There’s been a lot of noise on-line lately from publishers who are getting upset about the rise in usage of ad-blockers by their website visitors.
As someone who earns a slice of my income from website advertising I understand their frustration. Every ad-blocker is one less impression, one less potential click, and might result in your advertisers not renewing at the end of the month.
On the other hand, publishers bring this on themselves, so I’m not feeling very sympathetic at the moment. The publishers are, of course, focusing their efforts on changing visitor behaviour (turn off your ad-blocker!) instead of changing the behaviour of advertisers. Nothing could have better represented why web users choose to use ad-blockers than the case of Forbes serving malware via ads.

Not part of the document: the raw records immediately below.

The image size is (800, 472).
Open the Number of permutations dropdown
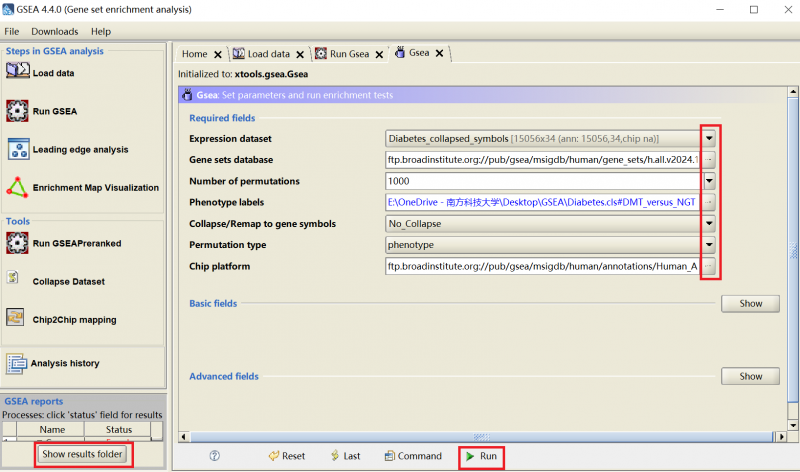tap(709, 181)
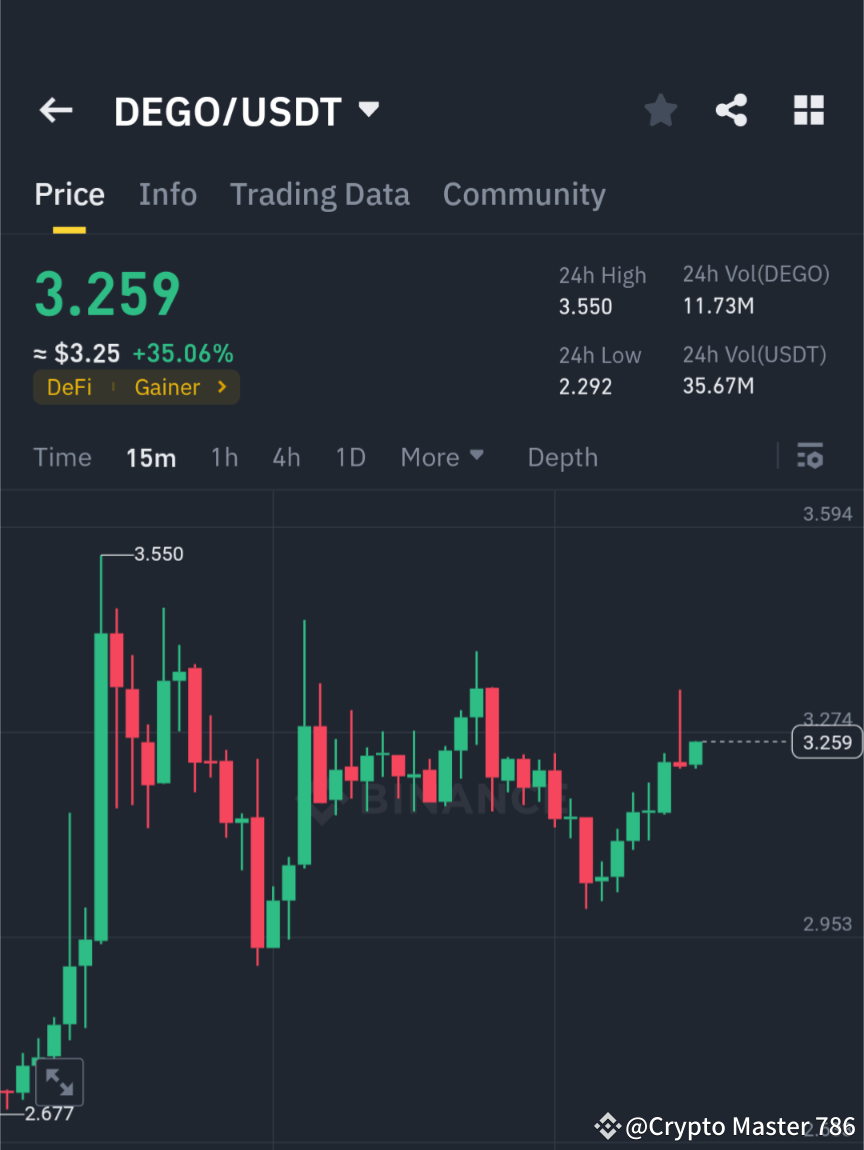
Task: Open the chart display settings icon
Action: pyautogui.click(x=810, y=457)
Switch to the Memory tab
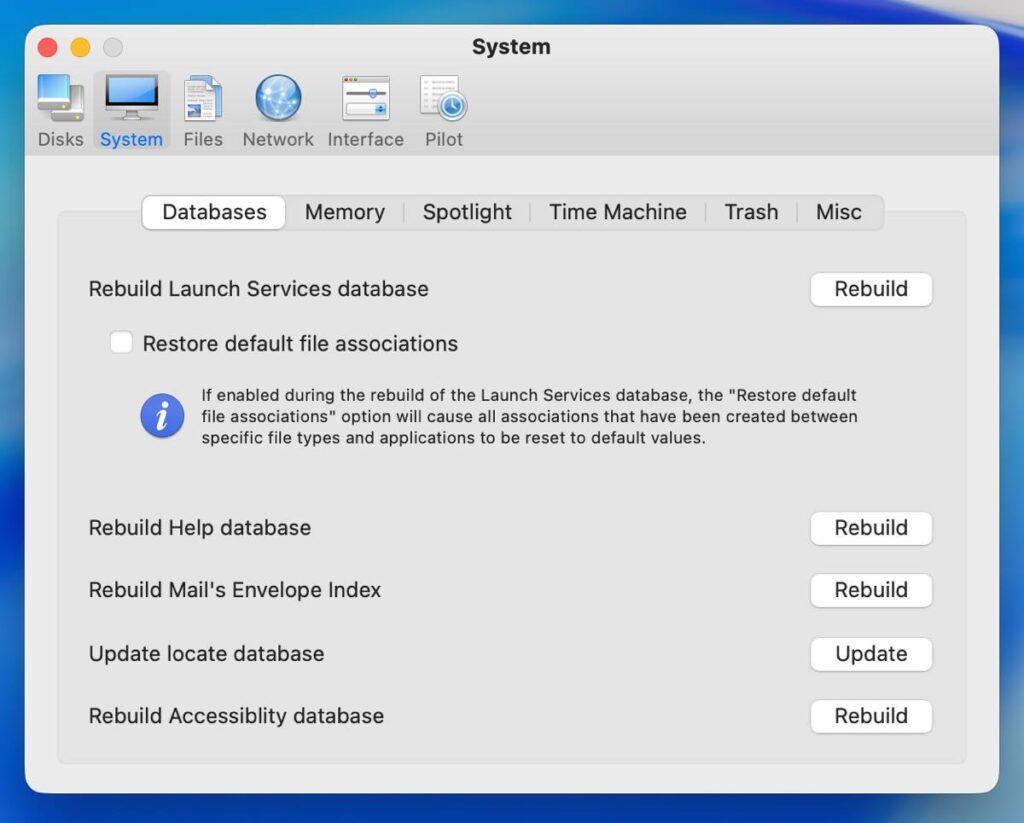The image size is (1024, 823). point(344,212)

I run an ad-blocker. I install the same ad-blocker on my parent’s computer, and the computer of anyone else who leans on me for tech support, because it vastly reduces the amount of actual tech support I end up having to do. Blocking ads means blocking malware.
But it’s not just the malware. Your non-malware ads suck. A lot.
Your ads get in the way of the actual content I came to read.
On mobile, your ads kick me off your website and try to trick me into downloading apps.
Most of the time, your ads aren’t even relevant.
I don’t run an ad-blocker because I’m a thieving website visitor out to take your content for free and stop you from earning a living.
I run an ad-blocker because your ads suck.
Run better ads, and I’ll stop blocking them.